Dominic Lewis Thompson (born 26 July 2000) is an English professional footballer who plays as a left-back for  club Blackpool. He is a graduate of the Arsenal academy and transferred to Brentford in 2019, for whom he played sparingly before transferring to Blackpool in 2022.

Club career

Arsenal
After beginning his career as a central midfielder, Thompson signed a two-year schoolboy contract with Arsenal in May 2012. He was developed as a left-back and progressed through the Hale End Academy to sign a professional contract in June 2018. During the 2018–19 season, he was an unused substitute with the EFL Trophy squad on four occasions and was a travelling reserve for the first team's dead rubber Europa League group stage match versus FC Vorskla Poltava in November 2018. Thompson failed to win a call into a first team squad before his departure in August 2019.

Brentford
On 7 August 2019, Thompson joined Championship club Brentford on a three-year contract, with the option of a further year, for an undisclosed fee. Behind ever-present Rico Henry in the left-back pecking order, he made five appearances during the 2019–20 season. Thompson again served as backup to Rico Henry during the first half of the 2020–21 season and made 9 appearances before departing on loan for the remainder of the campaign on 4 January 2021.

_DATA SECTION:_
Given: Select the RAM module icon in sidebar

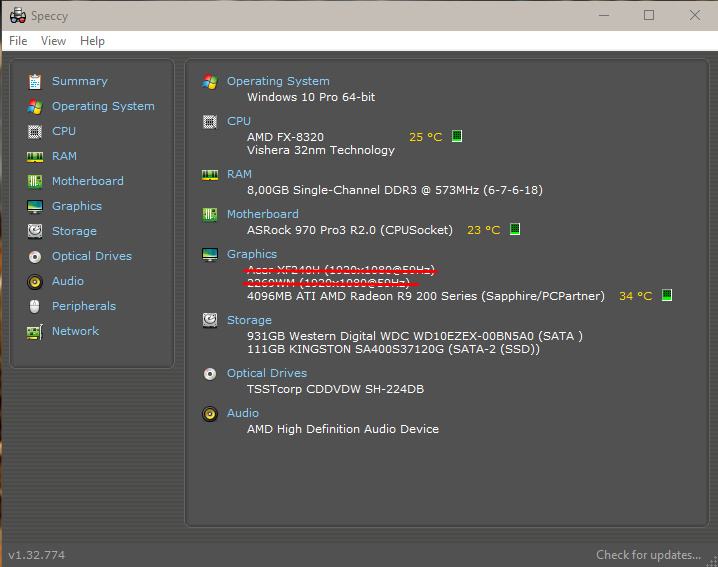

_THE EXERCISE:_ Carry on the biographical article on footballer Dominic Thompson, beginning directly after its final sentence about his January 2021 loan departure.

_EXERCISE RESULT:_
On 4 January 2021, Thompson joined League One club Swindon Town on loan until the end of the 2020–21 season. Five days later, he made his debut with a start in a league match versus Ipswich Town and assisted each of Swindon's goals in the 3–2 win. He made 25 appearances during the remainder of a season which culminated in relegation to League Two. After returning from the loan at the end of the regular season, Thompson was ineligible to play during Brentford's successful play-off campaign.

Despite appearing in all but one of Brentford's 2021–22 pre-season matches, Thompson was confined to making EFL Cup appearances during the early months of the regular season. He was a regular inclusion on the substitutes' bench for Premier League matches and due to a hamstring problem suffered by Rico Henry, Thompson made three starting appearances at left wing back around the turn of the year. On 27 January 2022, the one-year extension on Thompson's contract was triggered and he joined League One club Ipswich Town on loan until the end of the season. He ended his spell at Portman Road with 17 appearances. Ahead of the 2022–23 season, Thompson was not called into Brentford's pre-season training camp in Germany and transferred out of the club on 25 July 2022. Thompson made 19 appearances during three seasons with Brentford.

Blackpool 
On 25 July 2022, Thompson transferred to Championship club Blackpool and signed a three-year contract, with a one-year option, for an undisclosed fee. Four days later, he made his debut for the club with a start in a 1–0 victory over Reading at Bloomfield Road.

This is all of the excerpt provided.